Makes: 4 – 6 servings

1 cup dried mung beans
¼ cup glutinous rice
½ cup all-purpose flour
½ cup rice flour
¾ cup water
¾ cup ground pork
¾ cup cabbage kimchi, chopped
1½ cup pako leaves, boiled
2 cups bean sprouts, washed and drained
1 piece large egg
1/3 cup spring onions, chopped
4 pieces garlic cloves, minced
2 teaspoons salt
½ teaspoon ground black pepper
2 teaspoons sesame oil
4-5 tablespoons vegetables oil

Dipping sauce:
2 tablespoons soy sauce
1 tablespoon vinegar
Chopped spring onions


  1. Prepare rice and munggo

    In a bowl, combine the dried mung beans and glutinous rice.  Wash and rinse at least 2 times. Cover completely with water and soak overnight. Drain well.

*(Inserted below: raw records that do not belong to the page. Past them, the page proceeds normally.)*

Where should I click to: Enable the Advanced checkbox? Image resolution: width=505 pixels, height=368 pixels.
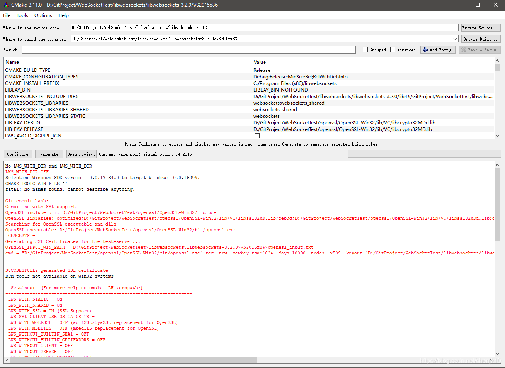(x=393, y=49)
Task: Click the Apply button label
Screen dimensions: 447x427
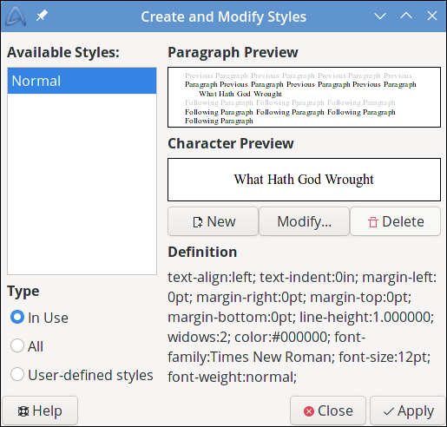Action: click(x=416, y=411)
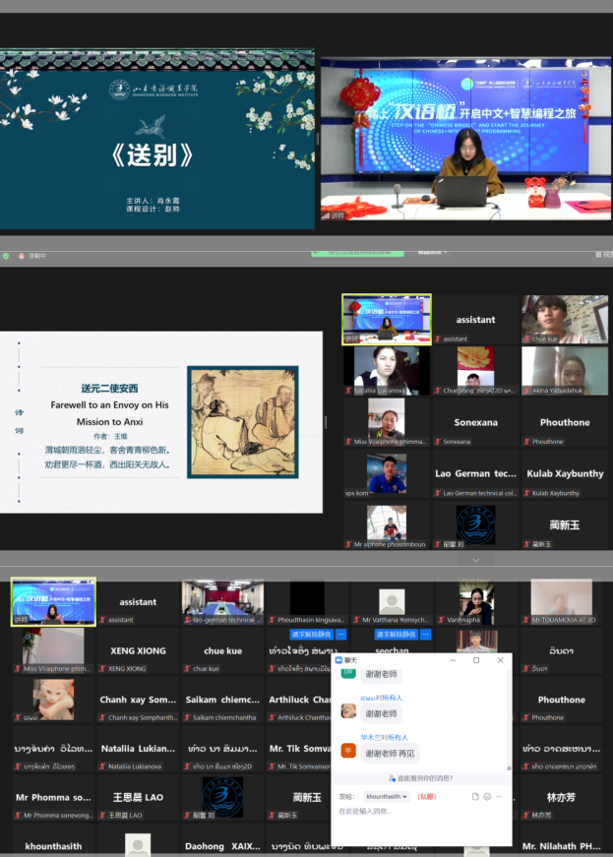The height and width of the screenshot is (857, 613).
Task: Open the emoji picker in chat
Action: coord(487,796)
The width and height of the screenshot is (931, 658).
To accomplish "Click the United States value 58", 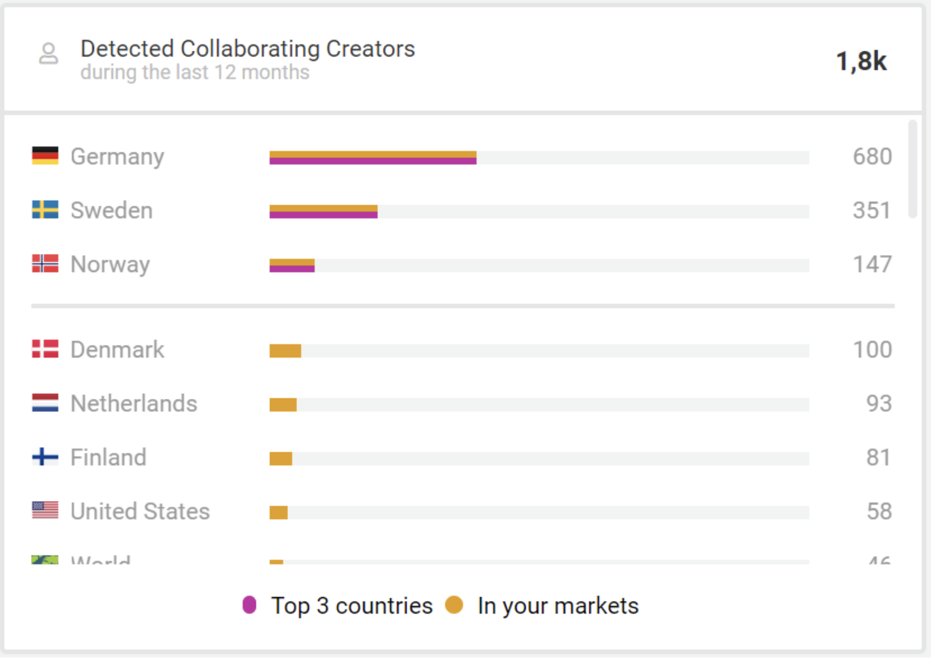I will 879,511.
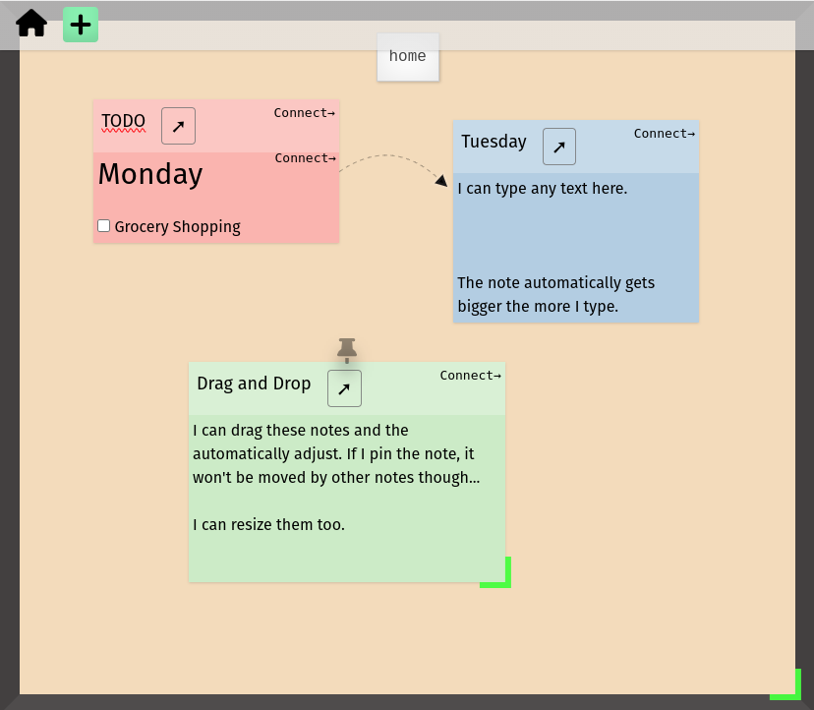Click the Tuesday note title field
This screenshot has height=710, width=814.
(x=494, y=142)
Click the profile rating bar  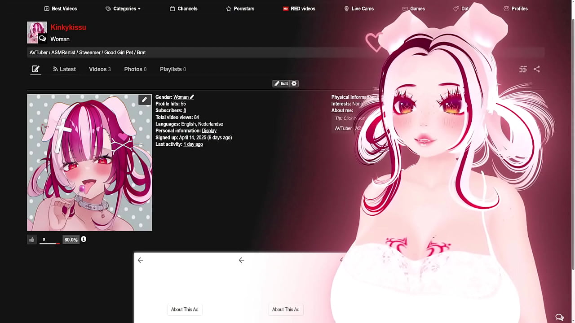click(49, 243)
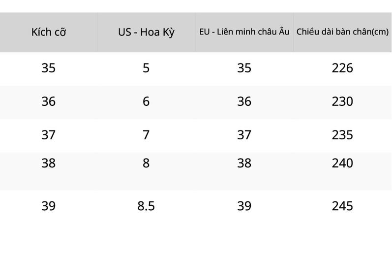This screenshot has width=392, height=260.
Task: Click US size 7 cell
Action: 146,135
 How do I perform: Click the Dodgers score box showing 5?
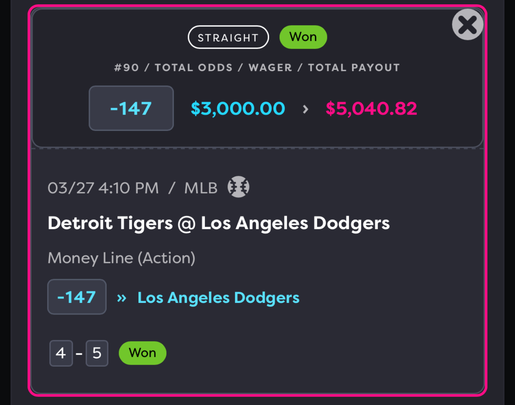(x=97, y=353)
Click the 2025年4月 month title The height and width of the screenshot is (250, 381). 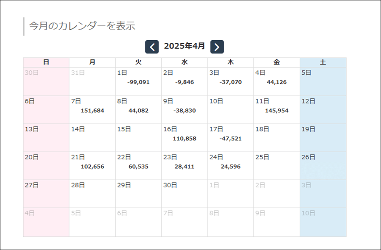[x=185, y=46]
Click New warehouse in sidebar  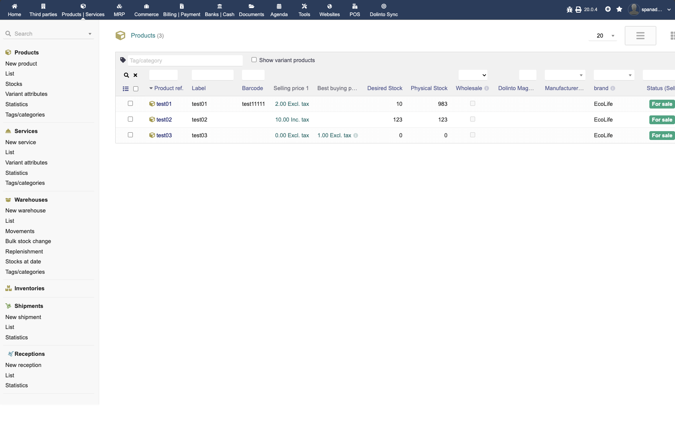(25, 211)
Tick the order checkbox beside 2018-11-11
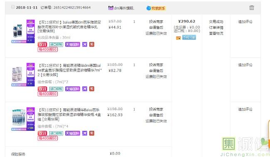Viewport: 270px width, 157px height. coord(13,7)
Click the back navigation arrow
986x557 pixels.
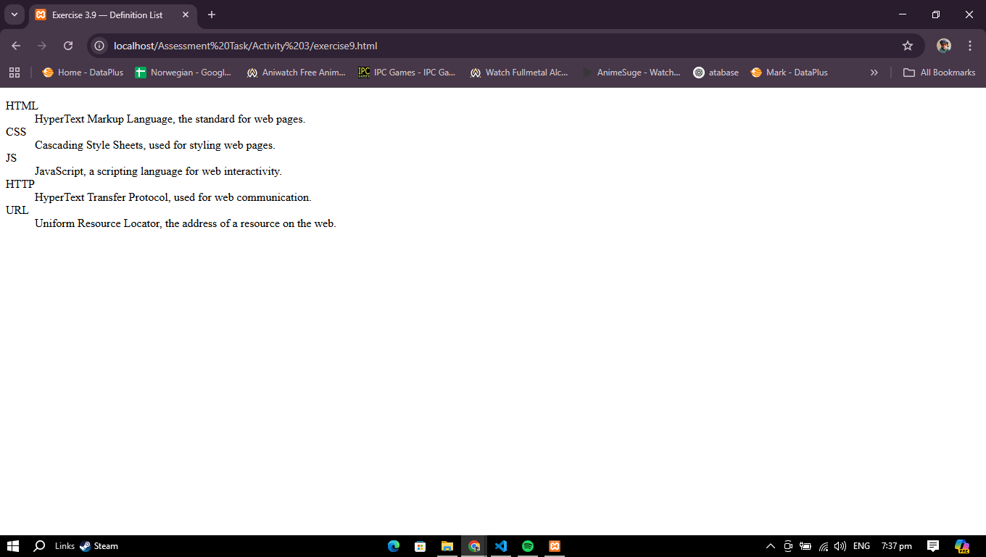click(16, 46)
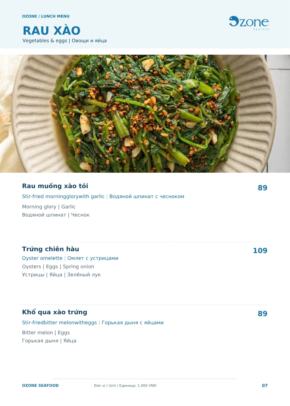This screenshot has height=406, width=290.
Task: Click the Bitter melon | Eggs ingredients line
Action: [46, 333]
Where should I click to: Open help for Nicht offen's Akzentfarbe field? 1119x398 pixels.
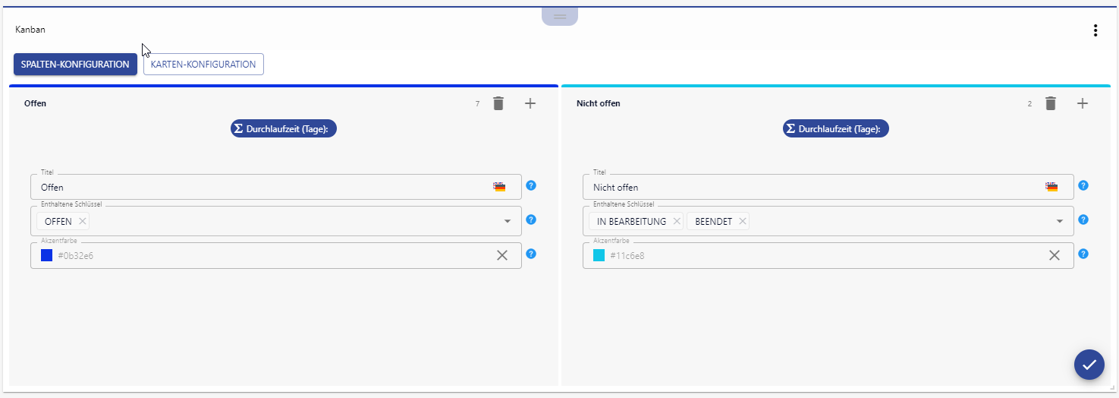click(1083, 254)
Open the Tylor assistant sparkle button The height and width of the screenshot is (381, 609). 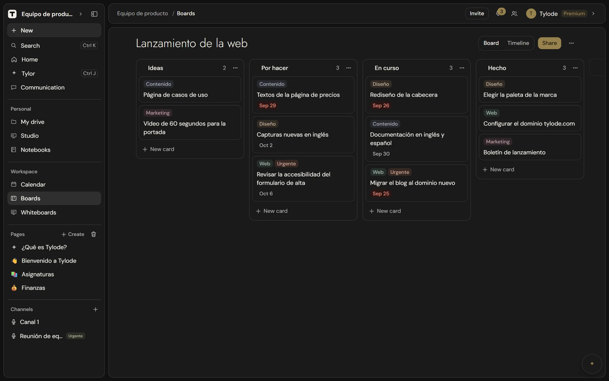point(592,364)
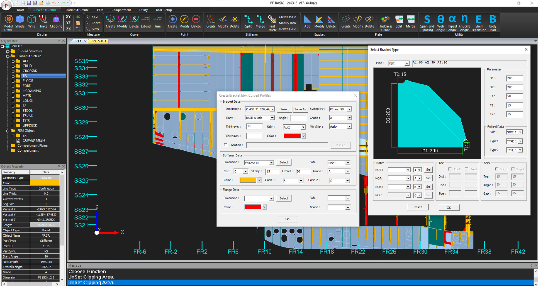
Task: Enable the Location checkbox
Action: (226, 145)
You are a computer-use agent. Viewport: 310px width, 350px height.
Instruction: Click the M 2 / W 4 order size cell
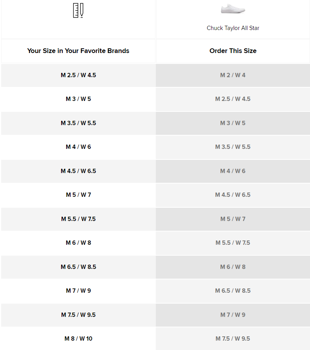click(x=233, y=75)
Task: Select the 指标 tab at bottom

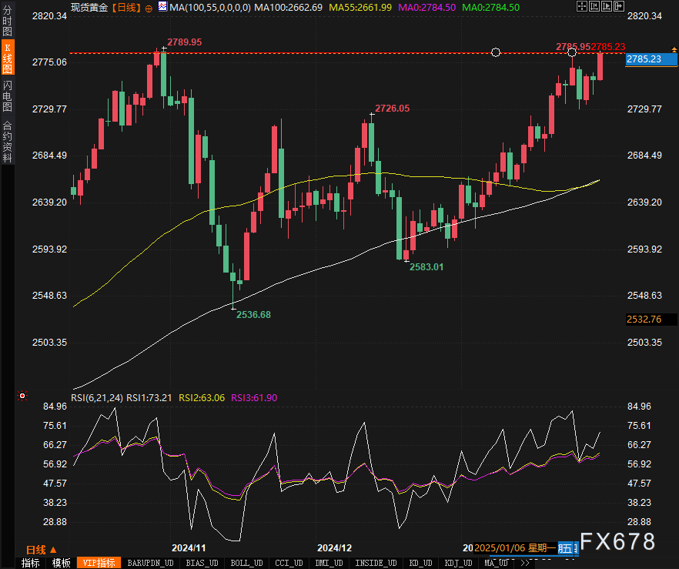Action: pyautogui.click(x=30, y=563)
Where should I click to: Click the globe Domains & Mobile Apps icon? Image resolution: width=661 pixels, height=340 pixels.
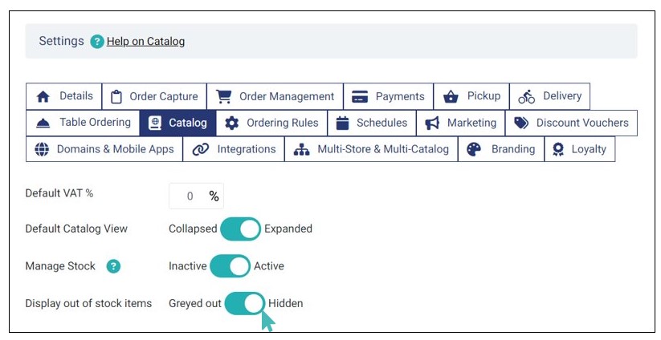coord(42,149)
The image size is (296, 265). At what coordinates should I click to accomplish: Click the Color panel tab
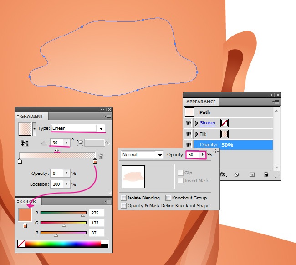pos(28,202)
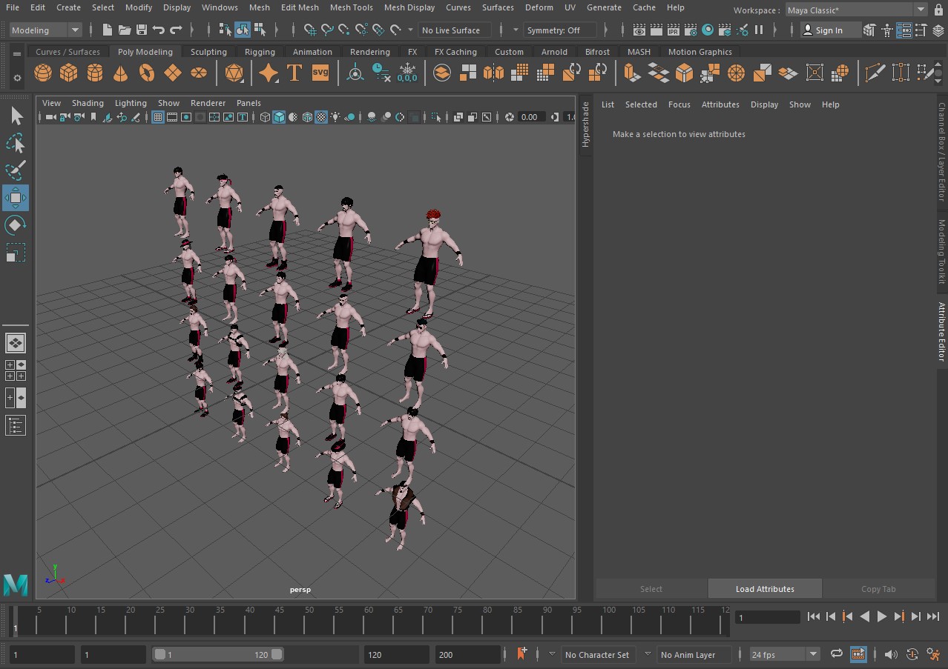Screen dimensions: 948x669
Task: Click the SVG import shelf icon
Action: (320, 73)

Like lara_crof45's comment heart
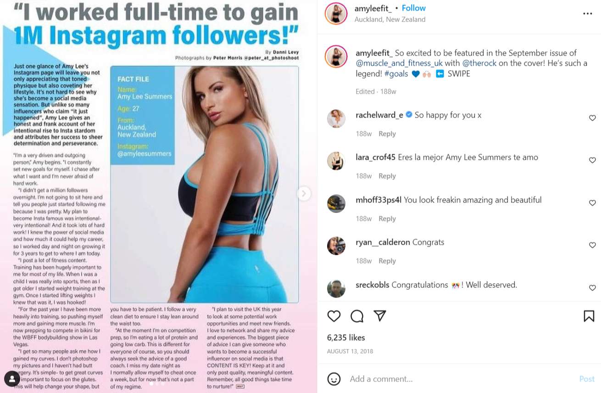click(592, 160)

  2. prepare other ingredients

    Chop the boiled pako leaves into ½-inch pieces. Place in a large bowl. Add kimchi, ground pork, bean sprouts, spring onion, garlic, egg, sesame oil, salt, and ground black pepper. Mix well.

  3. Make batter

    Place soaked mung beans, glutinous rice, and water in a blender/food processor/mortar and pestle and grind into a creamy loose paste. Add to the bowl of vegetable mixture. Add flour and rice flour. Mix well. Once left to settle, water will drain. Just mix it up again.

  4. Pan fry

    In a wide non-stick pan over medium heat, add enough oil to cover half of the bottom and heat it up. Add about 1 cup of the batter into the pan and spread it out into a 6-inch round torta. Cook until the bottom turns light golden brown and crunchy, about 3 – 4 minutes. Turn it over and cook until the second side turns light golden brown, another 2 minutes. Turn it over once more and cook another 2 minutes on the first side. Add more vegetable oil to the pan if needed.